Thursday, January 7, 2010

Chinese Companies Refuse to Pay for Derivative Deals Gone Sour

The Financial Times is reporting that Chinese companies are putting up a determined fight and refusing to pay for derivative deals gone sours - deals which they claim, they were coerced into due to aggressive selling by foreign banks such as Morgan Stanley. One such company China Haisheng Juice Holdings, recently entered into an out-of-court settlement with Morgan Stanley. According to the Financial Times:
The two companies have agreed to end legal proceedings over renminbi-dollar hedges which they had been fighting in courts in the UK and China since last April. Under the settlement, Haisheng will pay Morgan Stanley $7m, far less than the $26m the investment bank had been fighting for in London’s High Court after the Chinese company ceased payments on the hedges.

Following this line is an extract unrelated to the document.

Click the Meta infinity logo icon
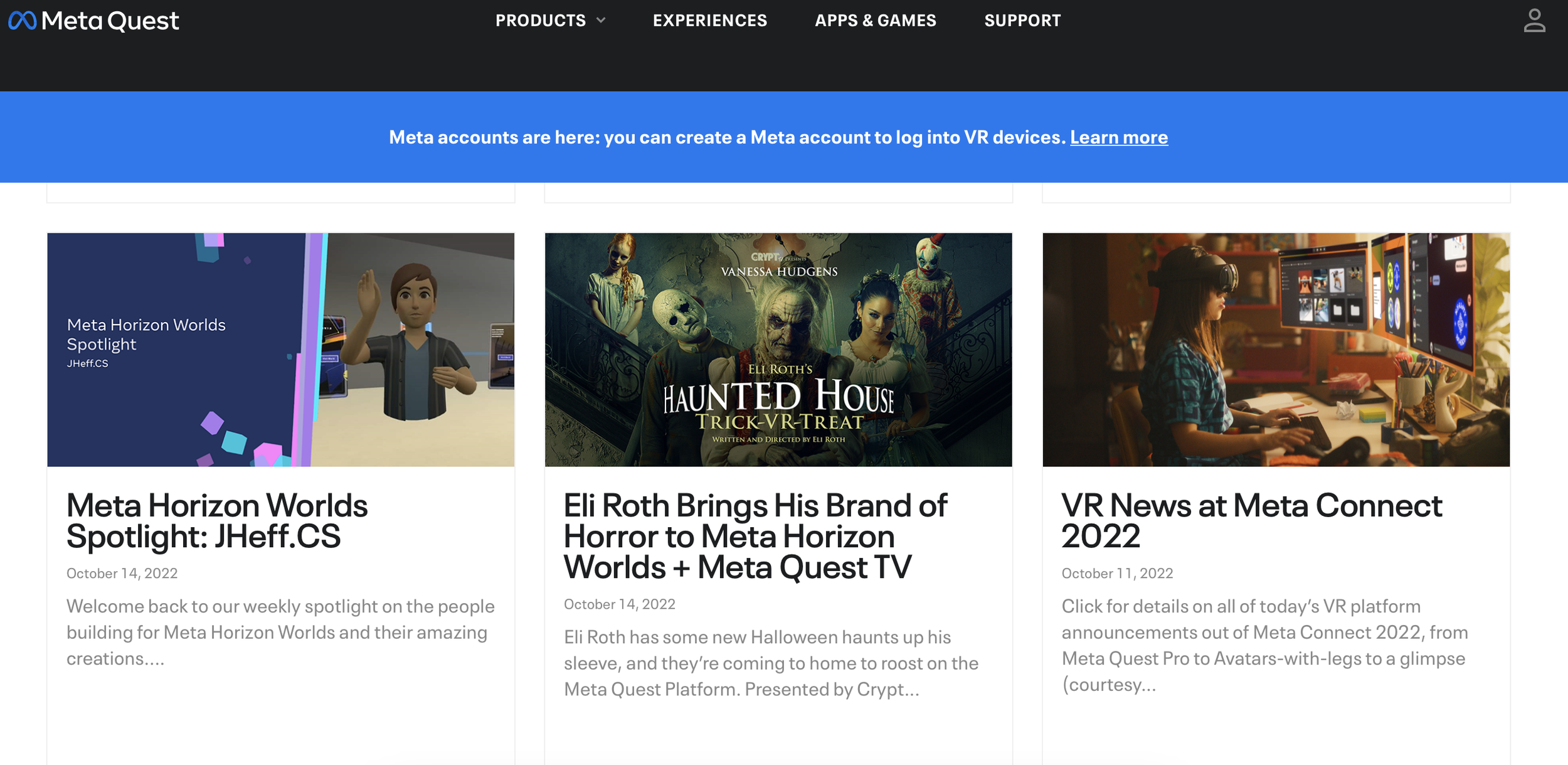This screenshot has width=1568, height=765. click(x=22, y=21)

Folks will recall that back home in the U.S., the smae story played out much differently: Tim Geithner was so 'shaking in his boots' scared of the big U.S. banks, that he did even attempt to negotiate over the AIG derivatives payments. He paid out the banks in full. But our banking cowboy amigos are not so slick in Chinatown. Quite the contrary. In China it is the foreign banks such as Morgan Stanley that are seriously afraid of the Chinese government. The Financial Times article points this out:
The scale of the losses in the wake of the financial crisis triggered a clampdown on derivatives by regulators in Beijing and criticism of the practices of foreign banks. A legal battle in China would have subjected Morgan Stanley to financial and political risks, lawyers said, making the settlement the most attractive option. Global banks are reluctant to fight cases in China, where judges are appointed by local communist leaders who often control large companies in their areas.

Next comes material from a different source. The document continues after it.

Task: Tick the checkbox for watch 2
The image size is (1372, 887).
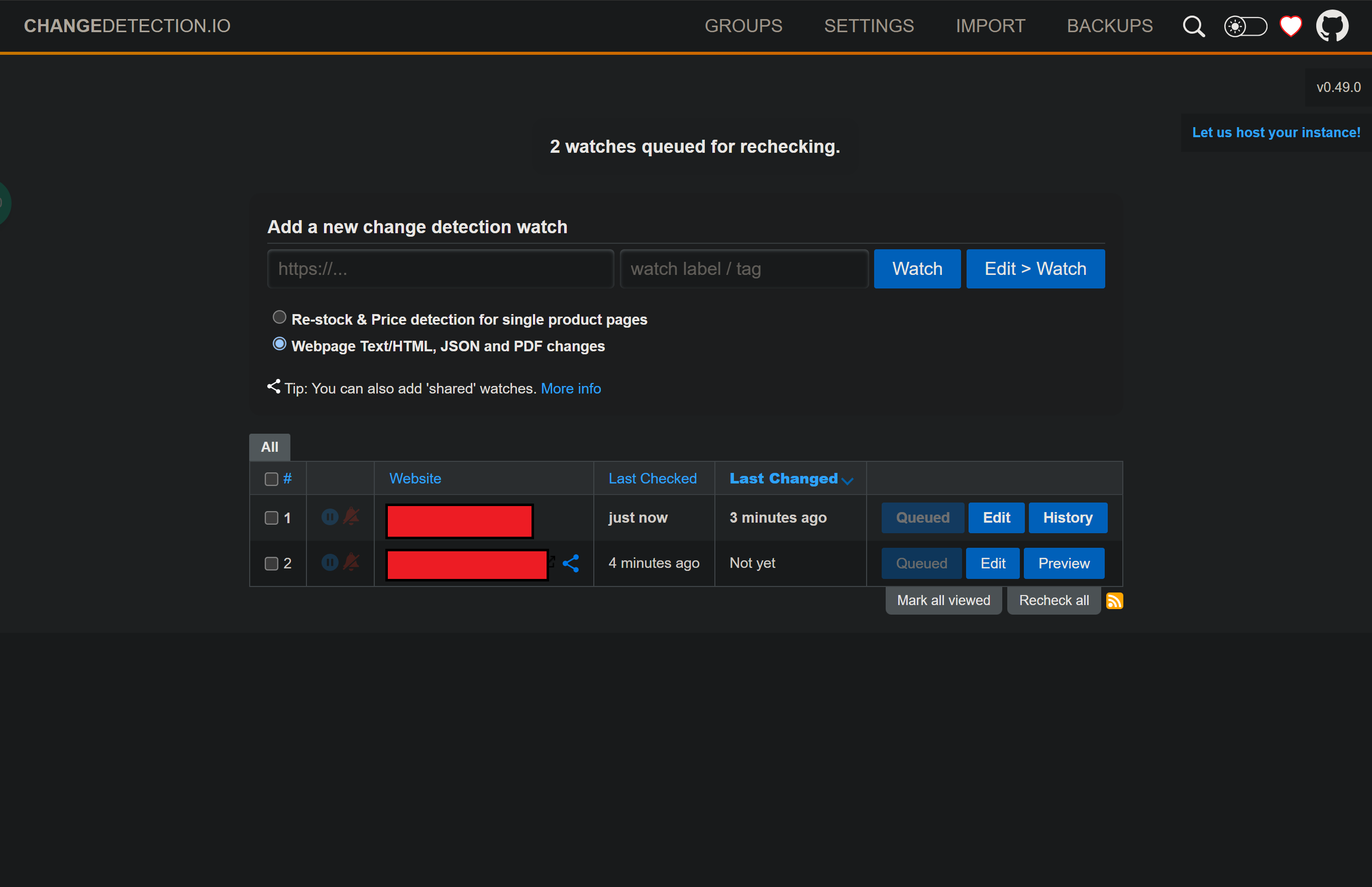Action: pos(271,563)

In other words Morgan Stanley chickened out over the threat of the Chinese government kicking them out of the China market. So how come our government does not wield a similarly heavy stick? Why do we keep offering these banks only carrots?

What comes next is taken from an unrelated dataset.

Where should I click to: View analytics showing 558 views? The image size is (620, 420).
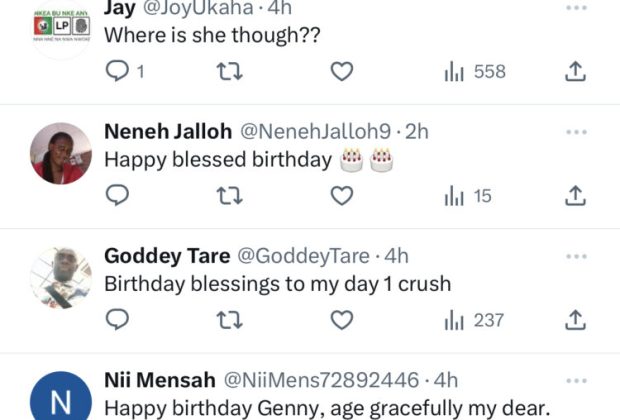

Post the  Haisheng case where Morgan Stanley was forced to settle for a pittance, the door has now been flung wide open for every other Chinese company that was conned into derivative deals to dissent and refuse payments.
But wait the story does not end gets even more juicy.
The leading foreign investor in Haisheng is Goldman Sachs, Morgan Stanley’s competitor. Goldman’s private equity arm holds 20 per cent of Haisheng’s Hong Kong-listed shares. Goldman Sachs is itself involved in a dispute over derivatives with a Chinese company. Shenzhen Nanshan Power last week refused demands by J. Aron, a trading subsidiary of Goldman Sachs, to pay $80m for alleged default on oil-hedging contracts.
Finally someone has the guts to stand up to the mightly Goldman Sachs. Bravo.